**Text section:**
================================

Accept alternative VAD methods. Extend to use Silero VAD.

2025-07-01 18:17:27 -04:00 · 2024-09-26 10:28:52 +02:00
parent 10b05fc43f
commit 79eb8fa53d
8 changed files with 262 additions and 101 deletions
--- a/whisperx/vads/silero.py
+++ b/whisperx/vads/silero.py
@ -0,0 +1,62 @@
+from io import IOBase
+from pathlib import Path
+from typing import Mapping, Text
+from typing import Optional
+from typing import Union
+
+import torch
+
+from whisperx.diarize import Segment as SegmentX
+from whisperx.vads.vad import Vad
+
+AudioFile = Union[Text, Path, IOBase, Mapping]
+
+
+class Silero(Vad):
+    # check again default values
+    def __init__(self, **kwargs):
+        print(">>Performing voice activity detection using Silero...")
+        super().__init__(kwargs['vad_onset'])
+
+        self.vad_onset = kwargs['vad_onset']
+        self.chunk_size = kwargs['chunk_size']
+        self.vad_pipeline, vad_utils = torch.hub.load(repo_or_dir='snakers4/silero-vad',
+                                                      model='silero_vad',
+                                                      force_reload=False,
+                                                      onnx=False,
+                                                      trust_repo=True)
+        (self.get_speech_timestamps, _, self.read_audio, _, _) = vad_utils
+
+    def __call__(self, audio: AudioFile, **kwargs):
+        """use silero to get segments of speech"""
+        # Only accept 16000 Hz for now.
+        # Note: Silero models support both 8000 and 16000 Hz. Although other values are not directly supported,
+        # multiples of 16000 (e.g. 32000 or 48000) are cast to 16000 inside of the JIT model!
+        sample_rate = audio["sample_rate"]
+        if sample_rate != 16000:
+            raise ValueError("Only 16000Hz sample rate is allowed")

================================

**Collected data:**
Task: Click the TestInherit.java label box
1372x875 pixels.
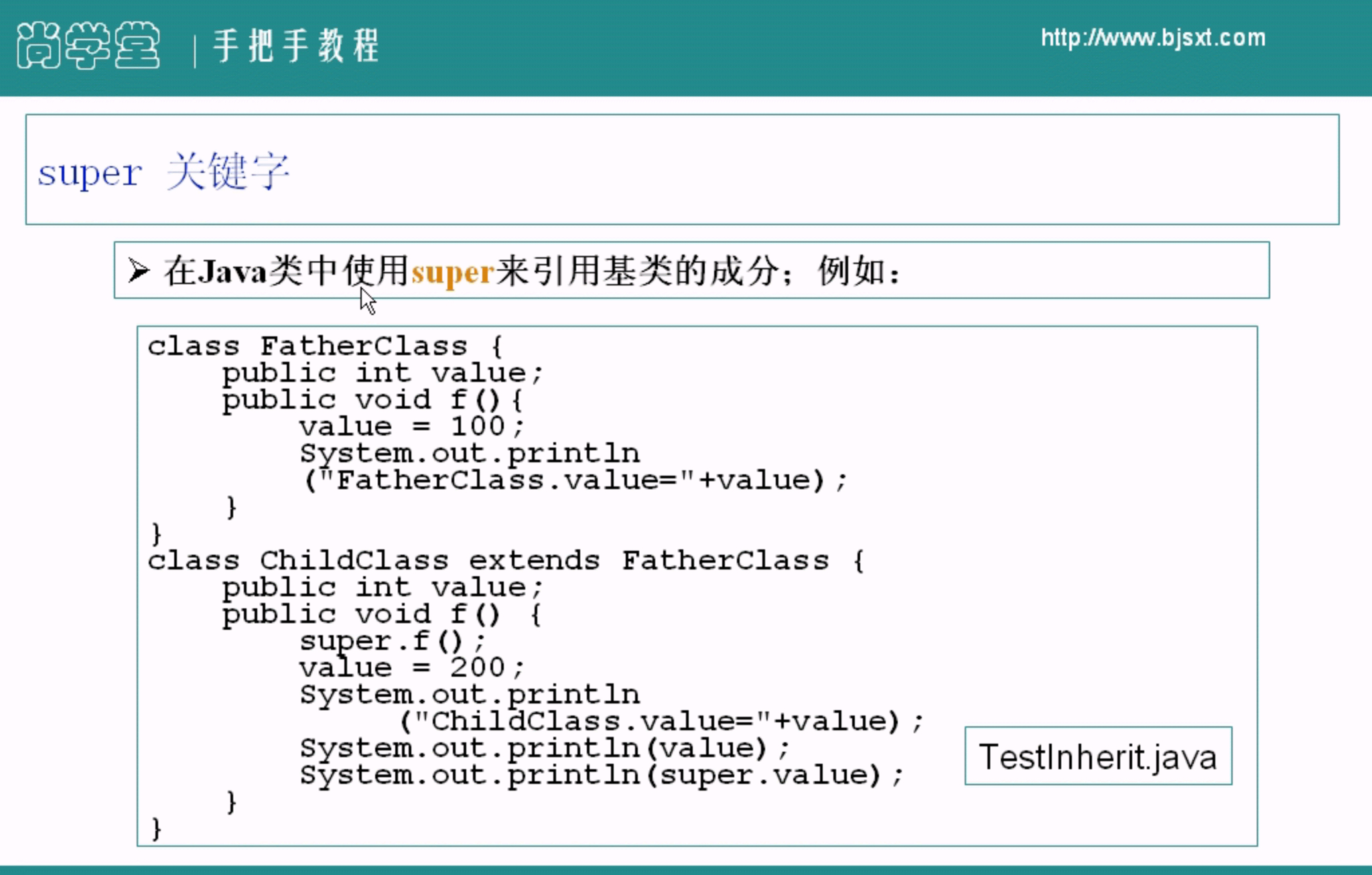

================================

**Brief A:**
Decide whether each statement agrees with the Silero VAD commit, answering yes or no and quoting the deciding words: (i) The Silero class raises an error for any sample rate other than 16000 Hz. (ii) The Silero model is loaded with ONNX enabled. (iii) The commit adds 101 lines.
**Brief B:**
Write the next part of the Silero VAD commit, picking up after the final line of code shown.

**Task result A:**
(i) Yes: "raise ValueError("Only 16000Hz sample rate is allowed")"
(ii) No: "onnx=False,"
(iii) No: "8 changed files with 262 additions and 101 deletions"

**Task result B:**
+
+        timestamps = self.get_speech_timestamps(audio["waveform"],
+                                                model=self.vad_pipeline,
+                                                sampling_rate=sample_rate,
+                                                max_speech_duration_s=self.chunk_size,
+                                                threshold=self.vad_onset
+                                                # min_silence_duration_ms = self.min_duration_off/1000
+                                                # min_speech_duration_ms = self.min_duration_on/1000
+                                                # ...
+                                                # See silero documentation for full option list
+                                                )
+        return [SegmentX(i['start'] / sample_rate, i['end'] / sample_rate, "UNKNOWN") for i in timestamps]
+
+    @staticmethod
+    def preprocess_audio(audio):
+        return audio
+
+    @staticmethod
+    def merge_chunks(segments,
+                     chunk_size,
+                     onset: float = 0.5,
+                     offset: Optional[float] = None,
+                     ):
+        assert chunk_size > 0
+        return Vad.merge_chunks(segments, chunk_size, onset, offset)